Sampling in the lake was conducted over two periods: September 2016–July 2017 and October–December 2018. Fish were collected with gill nets and transported alive in aerated tanks with lake water to the Maseno University laboratory. The fish were euthanized by cervical dislocation and their total length was measured. Identification of cichlids using morphological features followed the identification keys as per Witte and van Oijen (1990). The fish were dissected and inspected for parasites according to standard procedures (Schäperclaus 1990). The skin, fins, gills, eyes, buccal and abdominal cavities were inspected for parasites. Freshly detached gill filaments were placed in petri dishes with freshwater while the eyes, digestive tract, liver, kidneys, gonads, heart, spleen and swim bladder were placed into separate petri dishes with saline water and were examined under a dissecting microscope for parasites. Isolated parasites were mounted on temporary slides and studied under higher magnifications (× 40–× 400). Myxosporean cysts were detached from the gills, placed on a slide and crushed under a cover slip to study the spore morphology. Monogeneans were detached from the gills using fine forceps and transferred individually with a needle into a drop of ammonium picrate-glycerine on a slide, flattened with a cover slip and sealed with clear nail polish. Digenean metacercariae were excysted by breaking the cysts gently using dissection needles and examined alive. Prior to fixation, acanthocephalans were transferred to freshwater until the proboscis everted (Palm 2011). Isolated parasite specimens were fixed in 4% formaldehyde and 80% ethanol respectively for further analyses at the University of Johannesburg, South Africa, and University of Vienna, Austria. Morphological identification of parasites was to the lowest taxa possible using identification keys as per (Douëllou 1993; Paperna 1996; Ali 1999; Přikrylová et al. 2012; Otachi et al. 2015). The parasite specimens have been preserved in ethanol for deposition at the National Museum (NMK) parasitology collections Nairobi, Kenya, and with the Natural History Museum of Vienna, Austria.

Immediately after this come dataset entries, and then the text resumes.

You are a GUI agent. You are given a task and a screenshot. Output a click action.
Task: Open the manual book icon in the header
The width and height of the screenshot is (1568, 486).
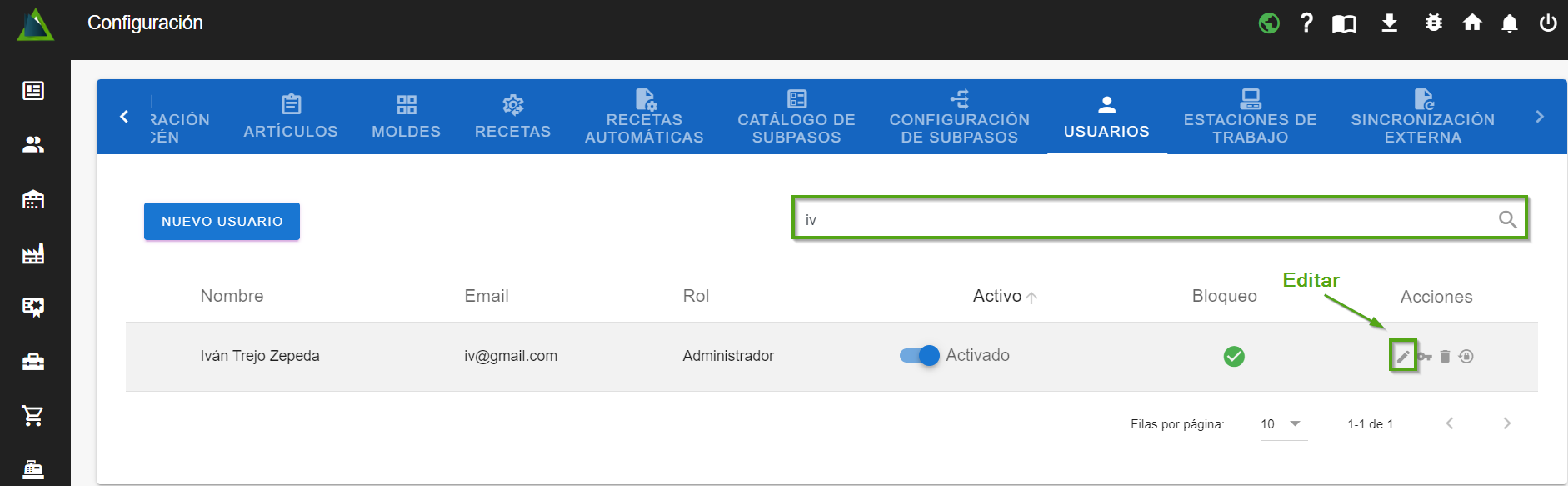[x=1344, y=23]
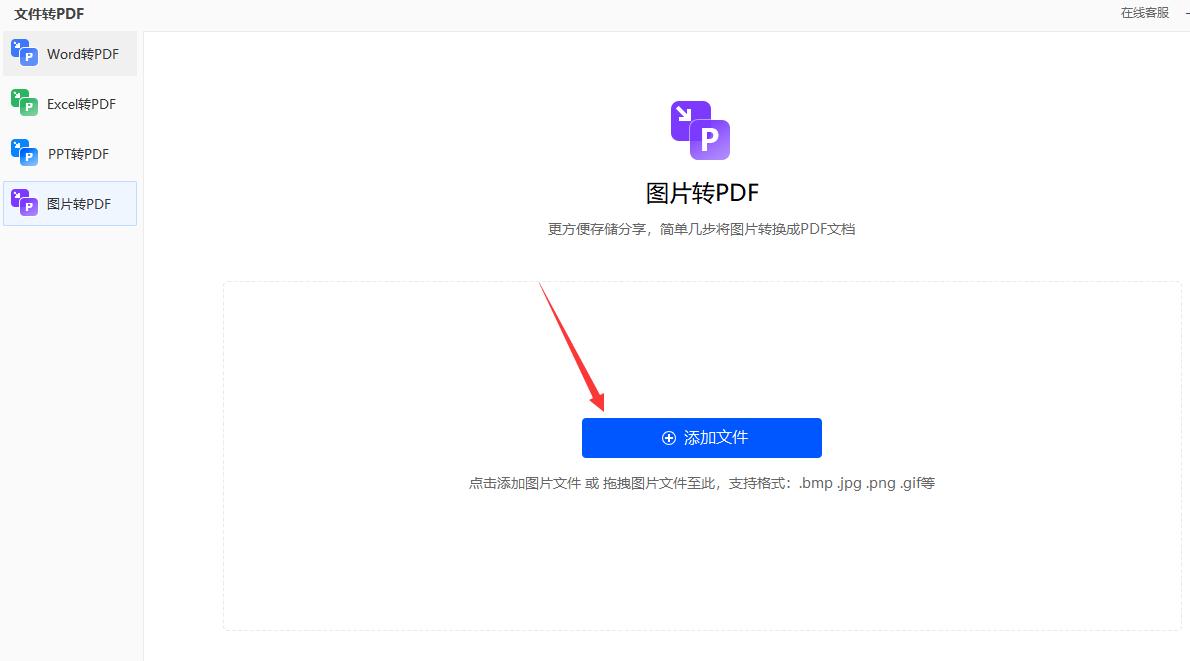Click the tip of the red arrow annotation
This screenshot has height=661, width=1190.
click(x=605, y=410)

Molecular identification of selected monogenean specimens was done at the University of Johannesburg, South Africa. The specimens preserved in 80% ethanol were rehydrated, dried and genomic DNA extracted using a DNeasy Blood and Tissue kit following the manufacturer’s protocols. Fragments of the ITS1 and 28S rDNA were amplified using primer sets S1 (5′- ATTCCGATAACGAACGAGACT -3′; Sinnappah et al. (2001)) and ITS3A (5′- GAGCCGAGTGATCCACC -3′; Matějusová et al. (2001)), and C1 (5′- ACCCGCTGAATTTAAGCAT -3′; Hassouna et al. (1984)) and D2 (5′- TCCGTGTTTCAAGACGG -3′, Hassouna et al. (1984)) respectively. PCR profiles for the amplification of the ITS1 and 28S fragments were those of Matějusová et al. (2001) and Jovelin and Justine (2001), respectively. Successful amplification was verified in 1% GelRed (Biotuim) impregnated agarose gel and amplicons sequenced using BigDye v3.1 chemistry (Applied Biosystems) following Avenant-Oldewage et al. (2014). Sequencing was performed on an ABI3730 automated sequencer (Applied Biosystems). Electropherograms were inspected and edited manually using Geneious R6 (Kearse et al. 2012). Sequences were blasted to identify the most similar sequences published in GenBank.

Statistical analyses

Prevalence and mean intensities of parasites on/in fish hosts were determined according to Rozsa et al. (2000). Measures of parasite community structure of the introduced and endemic fish species were described using the Shannon-Wiener index, Simpson’s index, Margalef richness index and Berger-Parker dominance (Magurran 1988). This was applied also for the O. niloticus Monogenea data from study sites with different anthropogenic stressors. Further statistical analyses were done using IBM SPSS 21. Data were tested for normality of distribution using the Shapiro-Wilk test, and correlations between fish total length (TL) and the abundance of parasites were tested through non-parametric Spearman’s rank correlation test.

Results

In total, 412 fish were examined: 103 L. niloticus, 165 O. niloticus, 82 H. piceatus and 62 H. humilior. The mean length and range values (in parentheses) of the fish were as follows: L. niloticus 27.1 (11.2–66.0 cm), O. niloticus 15.3 (6.7–39.8 cm), H. piceatus 9.5 (6.9–13.9 cm) and H. humilior 11.6 (8.1–15 cm). Overall, parasites were recorded in/on 88.3% of L. niloticus, 87.3% of O. niloticus, 80.5% of H. piceatus and 77.4% of H. humilior. Since the haplochromines were infected by similar parasite species at low prevalence for most of the parasites, the two species have been treated as one sample for ease of comparison with O. niloticus and L. niloticus. Table 1 provides a summary of the prevalence (P) and mean intensity (MI) of the parasites recorded from the fish. Morphological examination yielded 25 parasite species: 2 myxosporeans, 9 monogeneans, 1 cestode, 5 digeneans, 2 nematodes, 1 acanthocephalan, 3 crustaceans, 1 leech and bivalve larvae. The micrographs showing the haptoral and copulatory structures of the monogeneans are in the electronic supplementary material . Sequences generated for four monogenean species were identical with data available on GenBank for Cichlidogyrus sclerosus Paperna & Thurston, 1969; C. halli (Price & Kirk, 1967); Gyrodactylus malalai Přikrylová, 2012 and G. cichlidarum Paperna, 1968. Three specimens of O. niloticus had intestinal tumour-like proliferation (approx. 3 cm thick, extending about 8 cm along the intestine): the cause of the aberration is unknown.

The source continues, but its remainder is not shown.